Databricks Community

payalbhatia · ‎07-21-2024

What if I have lot of empty shuffled partitions due to data skewness

Secondly , if the shuffle partition size is 128 MB and if the size of the key's partition is 700 MB

Kaniz_Fatma · ‎07-22-2024

Empty Shuffled Partitions Due to Data Skewness

Introduce a random “salt” value to the keys to distribute the data more evenly across partitions.
Implement a custom partitioner that distributes the data more evenly based on your specific data distribution.
Use techniques like broadcasting the smaller dataset in a join operation to avoid skew.
Analyze a sample of your data to understand the distribution and adjust your partitioning strategy accordingly.
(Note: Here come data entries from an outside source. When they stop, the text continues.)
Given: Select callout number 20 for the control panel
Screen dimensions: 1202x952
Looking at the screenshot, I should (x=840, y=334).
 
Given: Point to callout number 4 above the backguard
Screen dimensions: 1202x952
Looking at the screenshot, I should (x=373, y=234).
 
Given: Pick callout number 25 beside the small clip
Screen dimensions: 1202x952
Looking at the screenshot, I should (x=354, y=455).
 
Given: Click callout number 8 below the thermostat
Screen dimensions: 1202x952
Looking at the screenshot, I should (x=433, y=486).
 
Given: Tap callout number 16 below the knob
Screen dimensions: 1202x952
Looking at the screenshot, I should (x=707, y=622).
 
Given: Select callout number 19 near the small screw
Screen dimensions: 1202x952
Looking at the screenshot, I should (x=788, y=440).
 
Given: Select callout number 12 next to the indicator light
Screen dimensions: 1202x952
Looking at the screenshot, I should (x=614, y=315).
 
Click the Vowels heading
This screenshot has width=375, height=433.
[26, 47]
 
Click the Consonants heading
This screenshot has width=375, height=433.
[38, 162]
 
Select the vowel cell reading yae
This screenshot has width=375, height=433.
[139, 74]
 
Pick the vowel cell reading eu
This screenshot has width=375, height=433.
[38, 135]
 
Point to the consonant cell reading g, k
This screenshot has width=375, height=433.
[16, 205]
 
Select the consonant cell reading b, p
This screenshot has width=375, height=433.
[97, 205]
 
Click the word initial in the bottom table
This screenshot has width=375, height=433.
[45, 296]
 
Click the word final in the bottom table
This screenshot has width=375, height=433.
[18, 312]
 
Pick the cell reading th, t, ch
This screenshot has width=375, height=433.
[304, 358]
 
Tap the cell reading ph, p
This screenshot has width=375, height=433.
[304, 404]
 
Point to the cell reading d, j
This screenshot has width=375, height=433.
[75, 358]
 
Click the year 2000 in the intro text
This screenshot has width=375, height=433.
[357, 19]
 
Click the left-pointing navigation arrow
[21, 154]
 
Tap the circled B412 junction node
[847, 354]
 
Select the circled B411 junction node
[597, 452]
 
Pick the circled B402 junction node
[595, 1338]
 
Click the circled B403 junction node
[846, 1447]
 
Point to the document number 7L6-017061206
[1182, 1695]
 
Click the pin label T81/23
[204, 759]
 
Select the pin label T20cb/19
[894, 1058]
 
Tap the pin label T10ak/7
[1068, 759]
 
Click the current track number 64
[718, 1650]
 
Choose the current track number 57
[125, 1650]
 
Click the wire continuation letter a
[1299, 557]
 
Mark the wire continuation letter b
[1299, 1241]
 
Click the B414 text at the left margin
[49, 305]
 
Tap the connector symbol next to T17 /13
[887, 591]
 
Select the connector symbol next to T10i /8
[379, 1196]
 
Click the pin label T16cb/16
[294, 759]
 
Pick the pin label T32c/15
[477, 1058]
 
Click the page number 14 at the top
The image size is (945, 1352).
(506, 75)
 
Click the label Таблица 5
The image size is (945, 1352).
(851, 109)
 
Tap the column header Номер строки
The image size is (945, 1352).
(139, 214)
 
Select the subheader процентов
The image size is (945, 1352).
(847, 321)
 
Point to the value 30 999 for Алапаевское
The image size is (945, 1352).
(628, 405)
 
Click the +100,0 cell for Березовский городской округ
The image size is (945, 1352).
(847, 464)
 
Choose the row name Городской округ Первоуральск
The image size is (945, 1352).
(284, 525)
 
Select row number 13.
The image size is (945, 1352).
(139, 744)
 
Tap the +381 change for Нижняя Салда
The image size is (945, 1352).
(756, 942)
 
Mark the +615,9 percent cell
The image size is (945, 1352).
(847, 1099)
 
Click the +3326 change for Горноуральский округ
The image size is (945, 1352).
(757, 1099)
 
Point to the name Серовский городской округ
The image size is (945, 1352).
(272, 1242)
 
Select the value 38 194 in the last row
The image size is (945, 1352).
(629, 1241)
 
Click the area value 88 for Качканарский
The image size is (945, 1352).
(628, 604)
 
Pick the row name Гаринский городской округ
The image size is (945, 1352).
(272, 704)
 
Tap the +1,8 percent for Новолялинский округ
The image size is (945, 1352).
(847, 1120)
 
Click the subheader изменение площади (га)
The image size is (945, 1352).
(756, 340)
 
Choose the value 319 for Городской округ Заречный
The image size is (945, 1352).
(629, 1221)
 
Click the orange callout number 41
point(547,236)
Managing Large Shuffle Partitions

If your shuffle partition size is set to 128 MB but you have a key partition size of 700 MB, you might face performance issues. Here are some ways to handle this:

Increase the number of shuffle partitions to reduce the size of each partition. You can do this by setting spark.sql.shuffle.partitions to a higher value.
Enable AQE in Spark, which can dynamically optimize the number of shuffle partitions based on the runtime statistics.
Explicitly repartition your data before the shuffle operation to ensure a more balanced distribution.
Ensure that the input file sizes are optimized to match the shuffle partition size, reducing the need for large partitions.

Would you like more detailed guidance on any of these strategies?